A significant number of Australians are deficient in vitamin D — it is a fallacy that Australians receive adequate vitamin D from casual exposure to sunlight.
People at high risk of vitamin D deficiency include elderly people (particularly those in residential care), people with skin conditions where avoidance of sunlight is advised, those with dark skin (particularly if veiled), and those with malabsorption.
Exposure of hands, face and arms to one-third of a minimal erythemal dose (MED) of sunlight (the amount that produces a faint redness of skin) most days is recommended for adequate endogenous vitamin D synthesis.

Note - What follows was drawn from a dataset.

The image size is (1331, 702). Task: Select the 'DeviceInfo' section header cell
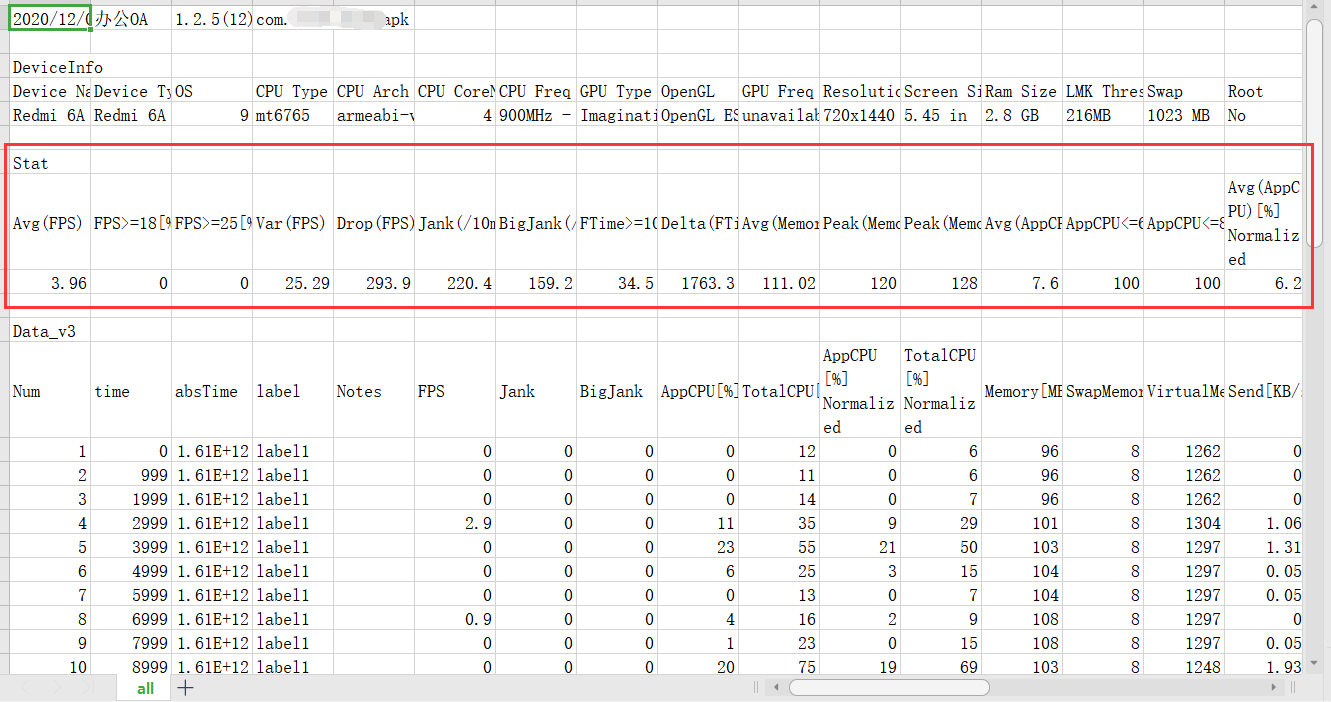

However, deliberate sun exposure between 10:00 and 14:00 in summer (11:00–15:00 daylight saving time) is not advised.
If this sun exposure is not possible, then a vitamin D supplement of at least 400 IU (10 μg) per day is recommended.
In vitamin D deficiency, supplementation with 3000–5000 IU ergocalciferol per day (Ostelin [Boots]; 3–5 capsules per day) for 6–12 weeks is recommended.
Larger-dose preparations of ergocalciferol or cholecalciferol are available in New Zealand, Asia and the United States and would be useful in Australia to treat moderate to severe vitamin D deficiency states in the elderly and those with poor absorption; one or two annual intramuscular doses of 300 000 IU of cholecalciferol have been shown to reverse vitamin D deficiency states.